Y es ese mismo personaje, que recorriera nuestro mundo hace unos 2 milenios, quien nos narró la existencia de 9 musas, hijas del poderoso Zeus, fieles seguidoras del talentoso Apolo; quienes regían cada una sobre una rama distinta del arte en todo su esplendor, y las que, en los días en los cuales se sentían lo suficientemente complacientes, descendían a la tierra y susurraban al oído de los hombres para inspirar creaciones que iban desde sublimes hasta épicas.

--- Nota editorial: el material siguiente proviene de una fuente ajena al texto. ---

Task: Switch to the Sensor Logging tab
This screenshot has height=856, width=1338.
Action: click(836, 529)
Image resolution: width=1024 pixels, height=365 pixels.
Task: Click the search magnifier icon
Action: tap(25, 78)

Es al pensar en este hecho que ha surgido la idea recurrente que se niega a dejar de recorrer de forma continua los pasillos de mi mente: que tu misma eres una de las musas ya descritas. Lógicamente no he definido del todo los detalles de mi teoría. Por ejemplo, aún no se si inclinarme por el hecho de que seas una de las 9 conocidas por los autores, o si tal vez eres una décima escondida durante siglos. Pudiese ser tal vez, y solo tal vez, que incluso llegases a ser mi musa personal.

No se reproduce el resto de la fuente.